PA Enhancement of Positively Charged PNC.
The surface charge of dye-loaded PNCs is dependent on the amount of the loaded dye, while the colloidal stability relies on the net surface charge after conjugation with heparin. Encouraged by our results, another routine for sensing heparin was developed (Figure 4a). After loading a higher amount of NB dye (~80 μM) into PNC, PNC@NB showed a positively charged surface (+8.5 mV). However, PNC@MB and PNC@ AA still showed a negatively charged surface at the same loading concentration (Figure S18). Intriguingly, there was an increase in PA intensity when positively charged PNC@NB interacted with heparin either in water (R2 ≈ 0.82) or whole human blood (R2 ≈ 0.91), while negatively charged PNC@NB (−7.0 mV) inversely showed a decrease in PA signal (Figure 4b, Figure S18, and Figure S19). The limit of detection of PNC@NB was 0.063 U/mL in water and 0.14 U/mL in whole human blood. A sample of 8 ×106 particles/mL is required to induce PNC@NB–heparin aggregation (Figure S20). Furthermore, positively charged PNC@NBs loaded with 80 μM dye showed higher PA signal over free NB dye of 5 mM when they interacted with heparin in whole human blood (Figure S21).
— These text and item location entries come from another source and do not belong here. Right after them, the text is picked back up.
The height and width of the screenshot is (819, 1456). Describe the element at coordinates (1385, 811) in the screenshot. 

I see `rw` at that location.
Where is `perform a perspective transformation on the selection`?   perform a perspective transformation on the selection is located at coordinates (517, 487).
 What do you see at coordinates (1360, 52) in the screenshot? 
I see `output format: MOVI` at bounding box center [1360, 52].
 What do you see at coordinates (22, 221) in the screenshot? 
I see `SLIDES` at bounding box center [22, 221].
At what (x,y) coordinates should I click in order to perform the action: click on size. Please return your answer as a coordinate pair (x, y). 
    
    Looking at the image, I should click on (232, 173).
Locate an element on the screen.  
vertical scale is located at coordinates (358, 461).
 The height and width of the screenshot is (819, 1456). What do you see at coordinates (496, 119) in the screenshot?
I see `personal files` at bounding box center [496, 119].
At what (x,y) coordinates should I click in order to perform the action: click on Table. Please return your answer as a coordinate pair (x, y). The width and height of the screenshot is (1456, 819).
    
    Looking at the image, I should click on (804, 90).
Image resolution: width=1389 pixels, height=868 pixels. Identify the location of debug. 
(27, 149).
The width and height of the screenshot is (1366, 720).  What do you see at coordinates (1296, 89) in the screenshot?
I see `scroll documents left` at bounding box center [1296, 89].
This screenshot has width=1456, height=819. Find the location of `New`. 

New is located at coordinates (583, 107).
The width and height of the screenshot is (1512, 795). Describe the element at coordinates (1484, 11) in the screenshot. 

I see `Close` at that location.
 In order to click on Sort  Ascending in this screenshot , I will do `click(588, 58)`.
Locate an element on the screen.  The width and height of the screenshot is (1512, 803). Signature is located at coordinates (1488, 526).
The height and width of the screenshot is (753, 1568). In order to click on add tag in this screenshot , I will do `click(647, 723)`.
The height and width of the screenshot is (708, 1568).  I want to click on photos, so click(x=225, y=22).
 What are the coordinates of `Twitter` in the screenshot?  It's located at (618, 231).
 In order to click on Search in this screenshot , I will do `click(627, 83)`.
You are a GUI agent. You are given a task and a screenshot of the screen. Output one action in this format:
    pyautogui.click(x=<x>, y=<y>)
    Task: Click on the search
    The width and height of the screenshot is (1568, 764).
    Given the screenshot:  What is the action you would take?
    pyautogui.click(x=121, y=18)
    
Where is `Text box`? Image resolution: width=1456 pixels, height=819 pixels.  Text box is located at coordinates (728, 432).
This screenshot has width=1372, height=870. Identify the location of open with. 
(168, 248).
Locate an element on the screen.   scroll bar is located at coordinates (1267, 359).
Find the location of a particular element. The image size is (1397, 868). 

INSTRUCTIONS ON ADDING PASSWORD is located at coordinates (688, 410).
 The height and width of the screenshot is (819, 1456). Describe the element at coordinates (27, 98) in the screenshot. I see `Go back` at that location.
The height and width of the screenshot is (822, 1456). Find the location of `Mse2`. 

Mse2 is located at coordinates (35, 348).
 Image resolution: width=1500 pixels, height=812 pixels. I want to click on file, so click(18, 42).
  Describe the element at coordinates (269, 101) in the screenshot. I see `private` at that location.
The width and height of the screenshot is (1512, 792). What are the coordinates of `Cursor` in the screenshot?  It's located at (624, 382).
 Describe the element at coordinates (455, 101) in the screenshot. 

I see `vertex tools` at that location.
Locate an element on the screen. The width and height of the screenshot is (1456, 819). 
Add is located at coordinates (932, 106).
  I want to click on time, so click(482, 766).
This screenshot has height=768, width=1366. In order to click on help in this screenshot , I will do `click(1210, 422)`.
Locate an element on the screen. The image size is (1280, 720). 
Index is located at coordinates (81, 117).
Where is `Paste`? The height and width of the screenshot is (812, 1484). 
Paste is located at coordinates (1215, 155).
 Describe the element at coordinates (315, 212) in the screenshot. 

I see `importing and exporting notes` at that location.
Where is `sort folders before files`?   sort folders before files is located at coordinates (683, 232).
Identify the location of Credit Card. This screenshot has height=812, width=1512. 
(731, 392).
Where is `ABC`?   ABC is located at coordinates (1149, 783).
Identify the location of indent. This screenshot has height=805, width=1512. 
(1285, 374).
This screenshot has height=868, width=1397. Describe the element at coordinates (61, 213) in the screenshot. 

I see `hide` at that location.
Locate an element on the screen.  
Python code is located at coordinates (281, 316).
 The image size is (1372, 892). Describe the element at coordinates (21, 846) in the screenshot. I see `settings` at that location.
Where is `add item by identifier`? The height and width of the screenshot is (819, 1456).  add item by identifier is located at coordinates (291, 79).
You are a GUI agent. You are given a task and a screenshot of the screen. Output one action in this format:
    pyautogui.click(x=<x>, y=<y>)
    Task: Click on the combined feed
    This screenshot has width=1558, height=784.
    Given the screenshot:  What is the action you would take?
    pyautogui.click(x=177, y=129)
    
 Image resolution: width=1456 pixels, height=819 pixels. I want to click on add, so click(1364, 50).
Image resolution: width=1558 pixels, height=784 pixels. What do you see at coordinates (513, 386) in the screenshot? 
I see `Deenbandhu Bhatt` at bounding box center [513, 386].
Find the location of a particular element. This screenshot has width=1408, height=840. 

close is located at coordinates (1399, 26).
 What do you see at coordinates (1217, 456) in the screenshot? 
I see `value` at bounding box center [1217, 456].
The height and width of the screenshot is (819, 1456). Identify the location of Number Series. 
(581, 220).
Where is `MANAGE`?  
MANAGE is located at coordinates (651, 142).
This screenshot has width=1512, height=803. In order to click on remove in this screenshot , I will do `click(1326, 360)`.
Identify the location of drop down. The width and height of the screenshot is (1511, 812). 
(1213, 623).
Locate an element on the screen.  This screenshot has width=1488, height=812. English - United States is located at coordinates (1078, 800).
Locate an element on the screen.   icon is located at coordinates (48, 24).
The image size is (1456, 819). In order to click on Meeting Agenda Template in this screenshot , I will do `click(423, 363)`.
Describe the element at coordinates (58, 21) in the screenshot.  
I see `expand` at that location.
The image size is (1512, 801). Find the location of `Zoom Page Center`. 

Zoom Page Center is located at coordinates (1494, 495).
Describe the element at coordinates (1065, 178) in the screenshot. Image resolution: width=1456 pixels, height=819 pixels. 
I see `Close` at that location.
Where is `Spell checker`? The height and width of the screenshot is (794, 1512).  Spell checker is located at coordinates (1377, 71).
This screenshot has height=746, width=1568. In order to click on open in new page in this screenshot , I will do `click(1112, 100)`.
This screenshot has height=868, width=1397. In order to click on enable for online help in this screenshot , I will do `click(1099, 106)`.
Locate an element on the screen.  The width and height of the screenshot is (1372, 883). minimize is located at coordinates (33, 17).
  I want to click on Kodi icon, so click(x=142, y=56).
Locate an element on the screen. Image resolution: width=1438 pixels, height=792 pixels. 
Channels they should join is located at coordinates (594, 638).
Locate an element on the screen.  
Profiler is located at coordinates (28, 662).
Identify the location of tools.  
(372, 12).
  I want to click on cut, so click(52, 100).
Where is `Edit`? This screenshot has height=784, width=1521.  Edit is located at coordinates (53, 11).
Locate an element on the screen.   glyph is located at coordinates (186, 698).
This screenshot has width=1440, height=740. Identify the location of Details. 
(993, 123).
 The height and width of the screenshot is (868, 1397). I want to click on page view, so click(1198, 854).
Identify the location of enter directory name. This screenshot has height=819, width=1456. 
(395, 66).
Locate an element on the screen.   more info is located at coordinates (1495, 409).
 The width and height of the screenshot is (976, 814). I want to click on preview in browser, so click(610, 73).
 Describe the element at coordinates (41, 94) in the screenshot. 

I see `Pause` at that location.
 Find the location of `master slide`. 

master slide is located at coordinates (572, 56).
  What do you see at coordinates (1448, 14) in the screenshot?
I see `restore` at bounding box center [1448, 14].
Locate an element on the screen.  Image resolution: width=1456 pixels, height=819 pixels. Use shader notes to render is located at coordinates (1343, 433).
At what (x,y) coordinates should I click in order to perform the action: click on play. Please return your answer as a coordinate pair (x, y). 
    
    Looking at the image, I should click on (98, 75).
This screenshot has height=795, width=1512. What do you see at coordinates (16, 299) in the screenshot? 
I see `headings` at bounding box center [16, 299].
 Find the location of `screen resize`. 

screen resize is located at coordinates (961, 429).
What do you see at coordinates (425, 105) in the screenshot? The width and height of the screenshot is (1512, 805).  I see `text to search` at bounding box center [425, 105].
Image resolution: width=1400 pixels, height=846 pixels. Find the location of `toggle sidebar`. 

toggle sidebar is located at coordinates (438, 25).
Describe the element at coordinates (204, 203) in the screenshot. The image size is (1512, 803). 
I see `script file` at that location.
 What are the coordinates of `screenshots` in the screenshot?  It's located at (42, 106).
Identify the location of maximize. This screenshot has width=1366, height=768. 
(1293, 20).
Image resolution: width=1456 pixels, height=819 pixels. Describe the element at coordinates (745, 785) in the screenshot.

PNC@NB showed particle aggregation as a function of heparin concentration that increased the PA signal, as confirmed by size, surface charge, photograph, and decreased absorbance in water (Figure 4c, Figure S22, and Figure S23). This finding is significant because the mechanism of PA signal generation has been understood by the conventional thermoelastic expansion model where the optical absorption of the nanoparticle is proportional to PA signal generation.20 We believe that the PNC@NB–heparin aggregation may enhance thermal conductivity and could improve heat transfer or the fluorescence that quenched during the aggregation can contribute to heat generation (Figure S23).38 This aggregation-induced PA enhancement showed a stable PA signal for 15 min, and the induced PA signal was reversible when protamine (known heparin antagonist)52 was added to the interaction (Figure S24 and Figure S25).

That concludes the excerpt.